# Shopping with 750$$ (american mulah!)



## Sabrunka (Aug 17, 2006)

Yahh so I live in Canada but with exchange I'll have about 750$$ american, I'M SO SO SO EXCITED.  I'm going to Somerset Mall in Troy, Michigan.  Wow just go to that site and look at the stores they have!  Anyways I know I'm already spending like 200$$ on MAC makeup, and about 200 for some jeans, a polo, flipflops, low cut boots, and a mascara.  I might also get some nice shirts from Guess!
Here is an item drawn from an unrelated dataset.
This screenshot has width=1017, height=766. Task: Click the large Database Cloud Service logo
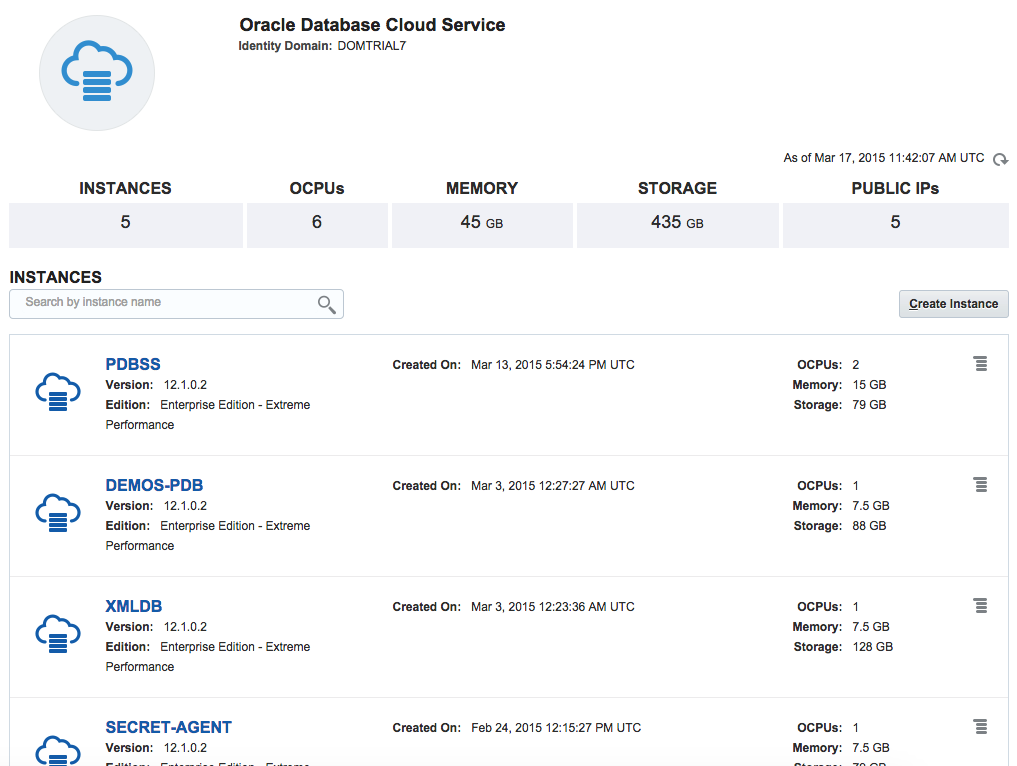(x=97, y=72)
What are some suggestions that you guys think would be great.  I'm 5'11, 118 pounds with brown/blonde hair and green eyes.  I guess that can help lol.


----------



## ohhhhhthehorror (Aug 19, 2006)

You should try to hit up Forever 21 as you can get a lot of really cute clothes for not a lot of money.  Also check out Wet Seal, their prices seem to be a lot cheaper than they used to be.  Also, 5-7-9 sometimes has some cute stuff too.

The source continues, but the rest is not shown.